Il épure le design de l'interface d'iOS, introduit la possibilité de créer des dossiers thématiques, deux fonctions propres au rival Android, et ouvre enfin les portes du logiciel de l'iPhone aux développeurs extérieurs. Il n'hésite pas à commercialiser des iPhone grand format que Steve Jobs qualifiait de "Hummers", persuadé que personne ne voudrait acheter un téléphone qui ne tient pas dans une seule main, et greffe l'iPad d'un stylet numérique décrié par Jobs en son temps. Il amorce également le développement d'Apple au-delà de ses barrières naturelles, comme avec l'Apple Watch dans le monde de la mode.

Un leader d'opinion

En un quinquennat à la tête d'Apple, Tim Cook a acquis une aura singulière à la faveur de ses prises de position dans des débats de société qui divisent l'opinion publique américaine. Six mois avant que la Cour Suprême autorise le mariage homosexuel sur tout le territoire américain, son coming-out à l'automne 2014 a fait sensation. Son homosexualité était un secret de polichinelle dans la Silicon Valley mais son annonce, extrêmement rare chez un dirigeant d'entreprise de ce standing, a été applaudie des deux mains par les médias locaux et le monde de l'entreprise.

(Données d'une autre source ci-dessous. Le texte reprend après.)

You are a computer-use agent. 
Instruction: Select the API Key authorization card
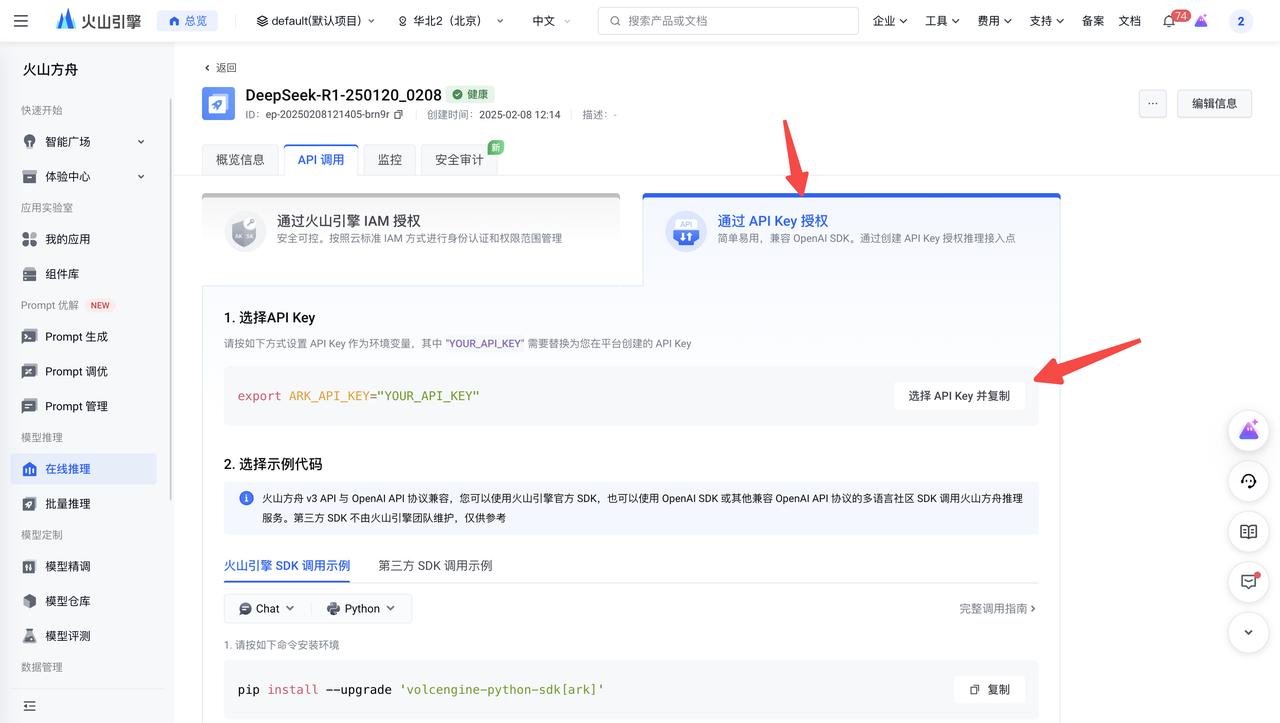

Quelques mois plus tard, Tim Cook est de nouveau descendu dans l'arène en provoquant un mouvement de boycott qui s'est répandu dans l'ensemble des États-Unis lorsque l'Indiana, l'Arkansas et d'autres États ont tenté de faire passer des lois sur la liberté religieuse autorisant la discrimination sur l'orientation sexuelle. Au début de l'année, son refus public de livrer les secrets du cryptage de l'iPhone d'un terroriste l'a érigé en symbole de la défense de la vie privée des consommateurs dans le conflit qui a mis aux prises le FBI, Apple et les groupes de la Silicon Valley autour du chiffrement des smartphones. 

Le voila désormais au coeur d'une passe d'armes entre Washington et Bruxelles, la Commission européenne ayant entrepris de demander à Apple de verser rétroactivement 13 milliards d'euros à l'Irlande en contrepartie de la fiscalité avantageuse dont a bénéficié l'entreprise dans le pays pendant deux décennies. Cette guerre froide financière entre deux administrations désireuses de restaurer leur souveraineté fiscale sur le dos des multinationales offre à Tim Cook une nouvelle occasion de convaincre les États-Unis d'accélérer leur réforme fiscale. Et une nouvelle illustration de sa capacité à peser sur le débat public.